Furthermore, your table navigation mechansim may need to change for
different types of devices.


Rich Schwerdtfeger
Lead Architect, IBM Special Needs Systems
EMail/web: schwer@us.ibm.com http://www.austin.ibm.com/sns/rich.htm

"Two roads diverged in a wood, and I -
I took the one less traveled by, and that has made all the difference.",

Ian Jacobs <ij@w3.org> on 12/20/99 08:52:17 PM

To:   Scott Luebking <phoenixl@netcom.com>
cc:   w3c-wai-ua@w3.org
Subject:  Re: A look at tables

Scott Luebking wrote:
> Hi,
> Maybe a way to look at tables is to forget the presentation and think
> of them in terms of navigation.  I believe that it will not be possible
> to bind all the different navigation possibilities to individual
> keystrokes (though it would be possible to do that for the more
> frequent table navigation actions).

> For example, there should be the
> ability to go directly to a specific cell which would require
> multiple keystrokes.  Similarly, the ability for full relative movement,
> e.g. left 7 columns and down 43 rows, will need multiple keystrokes.

I'll add relative "direct" navigation to the techniques.
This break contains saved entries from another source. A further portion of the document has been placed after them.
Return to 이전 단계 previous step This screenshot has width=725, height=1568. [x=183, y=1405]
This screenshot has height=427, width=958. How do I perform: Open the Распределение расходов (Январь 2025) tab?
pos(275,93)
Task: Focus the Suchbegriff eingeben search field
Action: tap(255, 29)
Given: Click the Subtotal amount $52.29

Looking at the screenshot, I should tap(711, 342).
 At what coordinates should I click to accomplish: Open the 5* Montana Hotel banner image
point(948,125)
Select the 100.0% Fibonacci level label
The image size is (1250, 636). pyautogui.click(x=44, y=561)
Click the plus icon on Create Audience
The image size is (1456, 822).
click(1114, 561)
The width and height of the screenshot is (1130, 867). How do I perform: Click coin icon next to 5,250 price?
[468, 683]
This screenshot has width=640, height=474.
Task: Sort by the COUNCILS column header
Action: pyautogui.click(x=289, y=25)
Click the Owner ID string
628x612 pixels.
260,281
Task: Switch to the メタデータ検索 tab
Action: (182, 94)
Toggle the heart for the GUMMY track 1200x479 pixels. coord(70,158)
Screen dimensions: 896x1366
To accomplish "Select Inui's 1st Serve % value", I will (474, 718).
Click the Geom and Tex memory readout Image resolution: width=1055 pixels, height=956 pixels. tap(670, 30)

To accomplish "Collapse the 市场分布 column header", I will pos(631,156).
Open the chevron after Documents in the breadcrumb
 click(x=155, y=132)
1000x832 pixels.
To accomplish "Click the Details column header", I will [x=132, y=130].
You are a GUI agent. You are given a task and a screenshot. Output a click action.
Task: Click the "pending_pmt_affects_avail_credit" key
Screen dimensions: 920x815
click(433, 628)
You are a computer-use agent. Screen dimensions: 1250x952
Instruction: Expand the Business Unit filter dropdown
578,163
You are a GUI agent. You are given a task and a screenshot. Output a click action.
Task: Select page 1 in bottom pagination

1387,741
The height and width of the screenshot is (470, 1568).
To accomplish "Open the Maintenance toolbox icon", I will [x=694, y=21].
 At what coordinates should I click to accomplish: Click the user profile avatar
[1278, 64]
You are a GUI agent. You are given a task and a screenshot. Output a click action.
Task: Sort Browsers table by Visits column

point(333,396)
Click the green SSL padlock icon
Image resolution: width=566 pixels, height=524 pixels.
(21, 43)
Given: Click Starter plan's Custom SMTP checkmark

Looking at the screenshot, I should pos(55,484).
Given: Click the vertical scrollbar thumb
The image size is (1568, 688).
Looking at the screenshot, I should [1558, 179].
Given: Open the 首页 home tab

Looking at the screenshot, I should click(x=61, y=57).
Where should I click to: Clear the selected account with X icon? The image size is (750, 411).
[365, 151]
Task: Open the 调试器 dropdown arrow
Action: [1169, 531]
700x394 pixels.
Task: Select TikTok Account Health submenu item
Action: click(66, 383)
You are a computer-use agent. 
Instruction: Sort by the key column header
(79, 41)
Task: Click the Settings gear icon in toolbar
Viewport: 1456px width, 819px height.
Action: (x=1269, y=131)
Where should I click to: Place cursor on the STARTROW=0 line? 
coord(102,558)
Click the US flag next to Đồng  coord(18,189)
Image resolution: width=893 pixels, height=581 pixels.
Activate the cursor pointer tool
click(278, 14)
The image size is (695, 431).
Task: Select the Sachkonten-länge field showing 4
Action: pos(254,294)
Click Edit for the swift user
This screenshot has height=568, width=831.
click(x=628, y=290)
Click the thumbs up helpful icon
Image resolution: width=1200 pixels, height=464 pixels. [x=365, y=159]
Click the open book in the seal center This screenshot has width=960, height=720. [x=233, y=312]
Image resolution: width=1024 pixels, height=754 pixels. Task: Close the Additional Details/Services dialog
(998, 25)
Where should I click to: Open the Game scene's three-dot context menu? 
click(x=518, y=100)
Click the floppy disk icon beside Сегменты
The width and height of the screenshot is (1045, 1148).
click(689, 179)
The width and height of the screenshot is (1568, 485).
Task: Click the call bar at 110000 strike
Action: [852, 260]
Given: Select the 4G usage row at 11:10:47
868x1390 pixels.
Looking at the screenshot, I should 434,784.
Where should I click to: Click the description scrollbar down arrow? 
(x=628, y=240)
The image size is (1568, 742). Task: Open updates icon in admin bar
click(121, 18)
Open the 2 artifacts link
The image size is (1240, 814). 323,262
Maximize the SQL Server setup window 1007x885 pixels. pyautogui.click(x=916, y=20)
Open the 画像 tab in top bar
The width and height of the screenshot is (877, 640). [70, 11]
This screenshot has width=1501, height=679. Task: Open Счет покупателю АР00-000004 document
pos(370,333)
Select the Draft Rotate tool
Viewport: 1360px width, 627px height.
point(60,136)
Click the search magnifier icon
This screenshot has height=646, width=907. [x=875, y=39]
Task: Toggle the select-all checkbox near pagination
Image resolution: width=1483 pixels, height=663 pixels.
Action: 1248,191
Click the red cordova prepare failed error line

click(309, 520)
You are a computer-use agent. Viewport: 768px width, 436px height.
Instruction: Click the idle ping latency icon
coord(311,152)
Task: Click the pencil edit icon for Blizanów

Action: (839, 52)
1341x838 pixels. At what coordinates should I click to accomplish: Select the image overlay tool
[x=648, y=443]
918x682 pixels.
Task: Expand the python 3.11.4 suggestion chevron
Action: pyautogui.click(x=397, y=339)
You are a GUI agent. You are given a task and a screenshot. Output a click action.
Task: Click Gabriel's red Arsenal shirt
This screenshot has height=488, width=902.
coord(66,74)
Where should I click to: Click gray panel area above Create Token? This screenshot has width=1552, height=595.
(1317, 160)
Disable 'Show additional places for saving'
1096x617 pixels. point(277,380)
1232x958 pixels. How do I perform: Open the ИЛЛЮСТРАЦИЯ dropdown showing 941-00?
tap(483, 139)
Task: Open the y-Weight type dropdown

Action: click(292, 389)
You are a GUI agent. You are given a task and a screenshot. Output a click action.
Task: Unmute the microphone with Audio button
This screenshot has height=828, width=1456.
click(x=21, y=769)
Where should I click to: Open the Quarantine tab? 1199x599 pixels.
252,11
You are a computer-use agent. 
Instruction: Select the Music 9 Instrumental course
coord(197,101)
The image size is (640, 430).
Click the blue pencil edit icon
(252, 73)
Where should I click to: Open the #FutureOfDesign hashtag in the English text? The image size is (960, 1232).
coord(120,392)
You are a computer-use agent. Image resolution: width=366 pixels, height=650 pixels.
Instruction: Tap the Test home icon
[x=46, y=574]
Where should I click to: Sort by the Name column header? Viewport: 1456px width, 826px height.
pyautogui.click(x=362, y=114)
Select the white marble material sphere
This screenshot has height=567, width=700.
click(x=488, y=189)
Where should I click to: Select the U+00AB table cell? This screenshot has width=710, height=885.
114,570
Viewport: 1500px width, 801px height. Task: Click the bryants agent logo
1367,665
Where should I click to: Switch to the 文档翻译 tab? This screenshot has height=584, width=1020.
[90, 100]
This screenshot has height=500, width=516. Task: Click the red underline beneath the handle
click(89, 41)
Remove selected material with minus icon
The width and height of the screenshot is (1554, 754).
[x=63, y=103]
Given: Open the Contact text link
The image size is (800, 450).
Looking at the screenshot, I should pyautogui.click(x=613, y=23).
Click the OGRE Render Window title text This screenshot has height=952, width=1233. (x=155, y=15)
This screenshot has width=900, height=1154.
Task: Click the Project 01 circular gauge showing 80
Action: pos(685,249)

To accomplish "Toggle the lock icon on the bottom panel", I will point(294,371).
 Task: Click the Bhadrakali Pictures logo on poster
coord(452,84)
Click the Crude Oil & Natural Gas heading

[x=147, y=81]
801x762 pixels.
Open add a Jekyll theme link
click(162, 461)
> So, any table navigation should support specifying the navigation
> by multiple keystrokes.

I'm not sure if I agree with that. I think the number of keystrokes
is separate from the functionalities you describe.

> Another question to ask is whether the table navigation can be expressed
> in a closed symbolic form.  This is helpful in analyzing the complexity
> of the navigation expression.  (Sorry about bringing in some computer
> science here.)  I believe much of the table navigation can be described
>     [h|m|f] [+|-] [n|$] , [+|-] [n|$]
> where:
>     h  -  header area
>     m  -  main area
>     f  -  footer area
>     n  -  a string of digits
>     $  -  last row or column
> Direct cell navigation is expressed by not including the signs.  Relative
> cell navigation is specified by including the signs.  Mixed navigation
> is also supported.

What is "mixed navigation"?

> So any navigation system which can be shown to map into
> this representation would be rather complete.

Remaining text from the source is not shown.